Reasons for granting certiorari
[24] I held that it was appropriate in this case for the planning permission to be quashed. It is correct that the court has a discretion as to remedy in judicial review proceedings. However, the usual remedy where illegality has been identified in the making of an administrative decision is that that decision will be quashed: see, for instance, the authorities cited at paragraphs 24.3.14 and 24.3.15 of Fordham, Judicial Review Handbook (7th edition, 2020, Hart). I do not consider that there is anything exceptional in this case which ought to displace the grant of the usual remedy.
[25] In particular, it is not open to the notice party to contend that the application for judicial review was brought out of time. The notice party is correct in its submission that there was a failure to comply on the part of the applicants with the requirements of the High Court’s Judicial Review Pre-Action Protocol. However, in my view this was not sufficient to displace the applicants’ prima facie entitlement to an effective remedy. The usual approach to breach of the requirements of such a protocol is that the relevant party is penalised in costs (see further below).
[26] I consider that there is force in the submission made by Mr Orbinson that, at least in the case of seasoned commercial developers such as those at issue in the present proceedings, a decision to proceed hastily with costly site works immediately after the grant of planning permission is undertaken at risk. That is particularly so where, as here, the notice party was well aware of the firm objection maintained by its neighbour to the proposed development. (Much of the evidence provided for the purposes of the remedies hearing in relation to interaction between the parties was of little relevance to the core issue; but it did satisfy me that the notice party was aware that the applicants were opposed to the development plans.) In any event, it must have been clear to the notice party from the applicants’ attendance at the Planning Committee meeting at which its application was considered - and their opposition to the application, including by means of having instructed a planning consultant, solicitors and counsel - that the applicants maintained a determined opposition to the development plans.
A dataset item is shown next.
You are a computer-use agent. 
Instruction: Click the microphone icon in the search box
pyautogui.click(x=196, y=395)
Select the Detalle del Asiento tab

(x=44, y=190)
[27] Mr Beattie made a nuanced submission to the effect that, whatever the notice party’s expectations may have been immediately after the Planning Committee meeting, as time passed without any service of judicial review pre-action correspondence, it would have been reassured that proceedings were unlikely. The principal difficulty with the submission is that the evidence establishes that, almost immediately after the grant of permission, the notice party entered into contractual commitments for completion of relevant works. Even if the applicants had sent pre‑action correspondence within seven weeks of the date of the challenged decision, as the Pre-Action Protocol provides they should (at the very latest), the notice party would still have committed itself to considerable expenditure well in advance of that notification in any event. In my view, there is force in the submission made by Mr Orbinson that the notice party in this case proceeded with undue, or at least unwise, haste. There is, of course, nothing unlawful in the developer’s approach in this regard; but, as indicated above, in a case such as this, the decision to proceed to quickly is undertaken at risk of subsequent legal challenge. The notice party would, or ought to, have been aware that there was a three month window within which proceedings could be commenced.
[28] In summary, in light of the fact that the application was brought within the judicial review time limit, it could not be viewed as having been made out of time. A valid concern has been raised by the applicants that, if the notice party was to succeed in resisting the grant of an order of certiorari in this case on the basis (even in part) that the application had not been brought in a timely fashion, that would essentially resurrect the promptitude requirement which is no longer a feature of the judicial review procedure regime in this jurisdiction since the coming into force on 8 January 2018 of the Rules of the Court of Judicature (Northern Ireland) (Amendment) 2017. That requirement was abandoned largely in order to promote legal certainty for all parties, rather than the uncertainty which could arise from the application of a time limit which was movable and based on retrospective assessment. I accept the force of that point.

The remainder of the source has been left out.